Here are some tips for before the event:

1. Get Registered

The frequency of events is on the rise. However the popular events sell out quickly. Make sure you set a reminder and register early. If you miss out – join the waiting list or beg. If you cannot attend as a participant, maybe you can help out as a volunteer or mentor; or watch the final presentations.

2. Check the Schedule

Get hold of an agenda from the event or previous events. The typical format maybe:

Friday – Networking, ice-breaker, pitch idea, vote for top idea, form teams.
Saturday – Plan, design, discuss. Start building.
Sunday – Finalise product/prototype and presentation. Pitch to the judges. Prize giving.

3. Who are you?

The weekend has a strong dependency on you and your abilities. You don’t need to be a guru but you should be clear on where and how you can help (technically and interpersonally). Think about your strengths and don’t limit yourself. You may not know how to code, but you may be great at motivating the team or using Google. Every bit of enthusiasm and positive thinking helps during the 54 hours.

4. What do you want to learn?

Be clear on what you want to learn from the weekend. Look out for opportunities to gain that new skill. You will be exposed to a diverse range of experts and people working in the field. Utilise the chance to ask these guys some tough questions.

5. Networking

The event brings together a pool of talented and driven individuals just like you. A startup weekend gives you an opportunity to meet and impress like-minded people.

Get some business cards (name, phone number, email and twitter handle are sufficient). Check out the social media sites. Start speaking to those attending before the day and stay in touch.

6. Homework

Startup experts like Blank, Ries and Osterwalder have developed frameworks to plan and implement your idea or concept. Check out some startup methodologies and be prepared to draw on this knowledge.

The key things to know are how to generate an idea, evaluate an idea and perform some kind of customer validation. The Ash Maurya’s Lean Canvas and Jason Cohen’s articles on customer Validation.

7. Pitching – Part 1

This deserves a separate post. It can be nerve racking but ultimately prepares your for future pitches and gives you some control over the weekend (if you attract enough votes).

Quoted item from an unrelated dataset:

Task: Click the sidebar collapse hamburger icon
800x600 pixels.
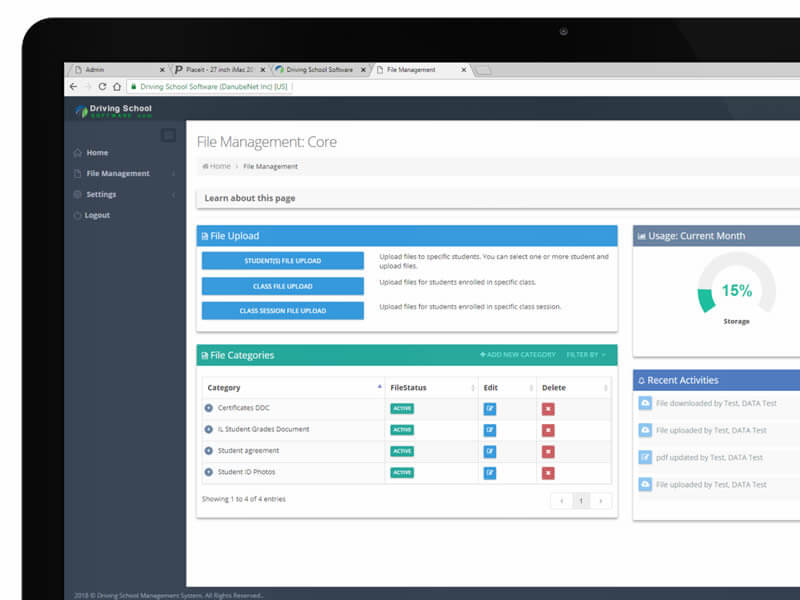Action: pyautogui.click(x=169, y=135)
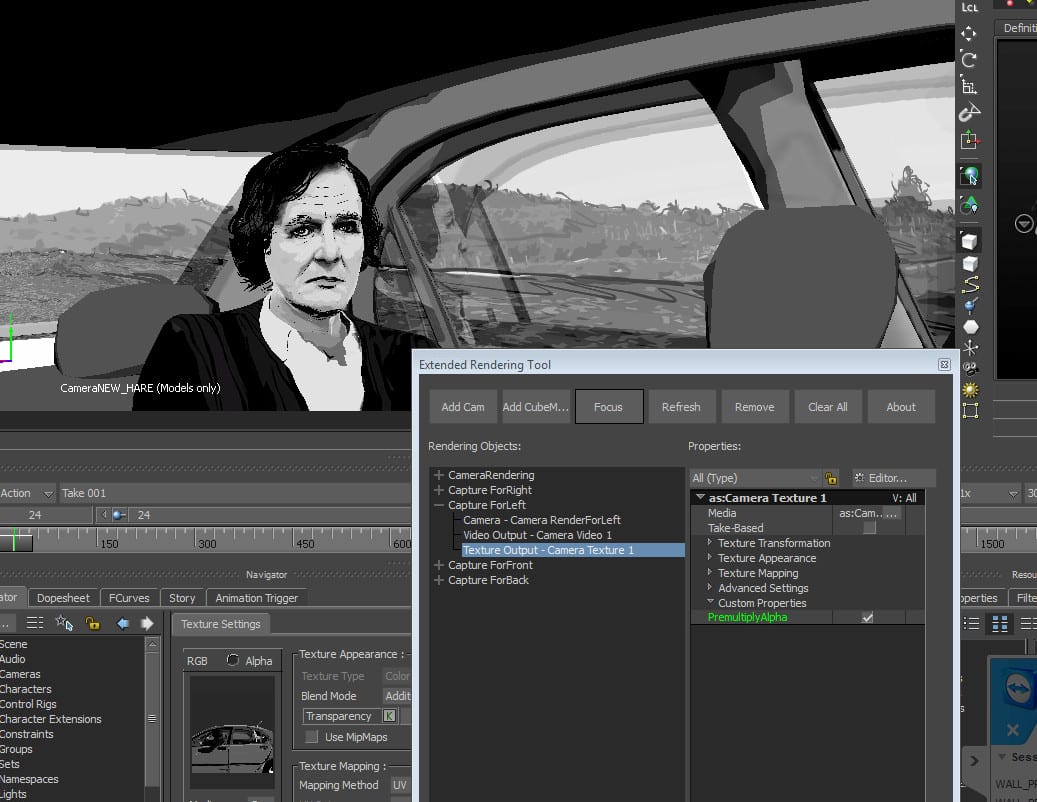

At some events half the room will pitch. The most business viable proposals are often forgotten. Designers and developers are keen to work on interesting and creative projects. Pitch something that will gain the interest of a team, rather than funding. Concepts that will utilise popular technology are always popular.

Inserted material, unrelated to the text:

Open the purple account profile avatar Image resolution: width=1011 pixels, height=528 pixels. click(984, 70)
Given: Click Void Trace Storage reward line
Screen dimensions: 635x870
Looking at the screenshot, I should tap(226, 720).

i) First, brainstorm your ideas down on a piece a paper by considering the following:

– Problems – What things do I see everyday that I want to fix?
– Pain Points – What really annoys me? What is totally inefficient?
– Random – Whatever else is on your mind?

Add:
– Customer – Who is your target market?
– USP – What is your unique selling point/proposition (USP)?

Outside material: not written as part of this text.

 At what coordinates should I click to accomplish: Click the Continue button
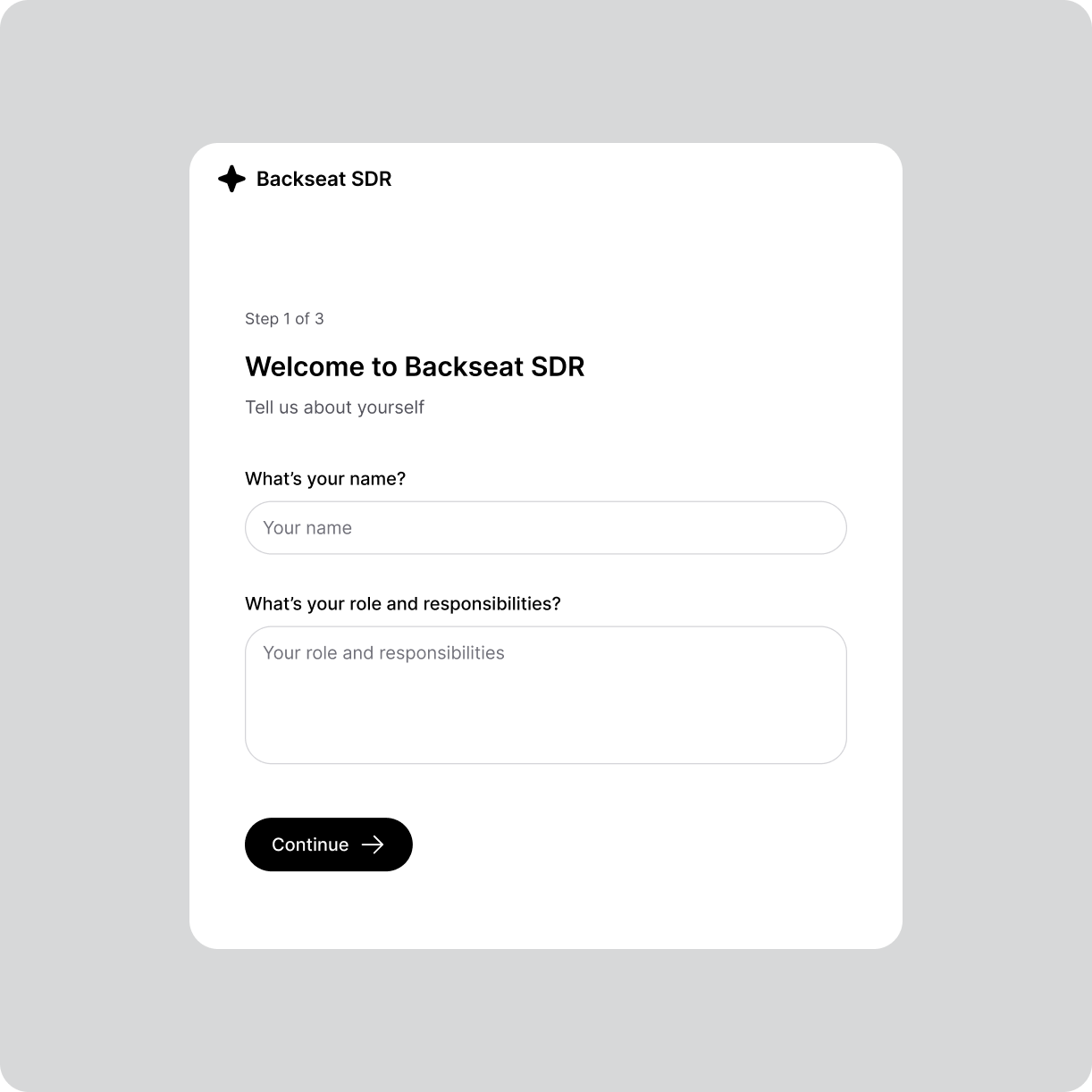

An example of a simple template – Four boxes for each idea (Problem, Segment, Pros, Cons).

ii) Second, pick you favourites and attempt to apply a solution. Think about how the prototype will look and what elements it will incorporate:

– Web based application,
– Mobile based application,
– Social networking site,
– Location based,
– Game based.

You will dive deeper into the product once you form a team.

iii) Thirdly, combine these thoughts and pick the best one or two.

Discuss these ideas with your friends, family and/or colleagues.

8. Pitching – Part 2

Now you have your idea(s), it’s time to build the pitch. Commonly you only have a minute to sell yourself and idea. Split your 60 seconds into these sections:

– Who are you? (5-10s)
– What’s the problem? (10-15s)
– What’s the proposed solution? (10-15s)
– Who are you looking for? (5-10s)

Remember to smile and be enthusiastic. Keep cool and don’t forget your in a friendly and open forum. You are not the only one a little nervous. Standing out will help people remember you. Silly hats or body paint may help.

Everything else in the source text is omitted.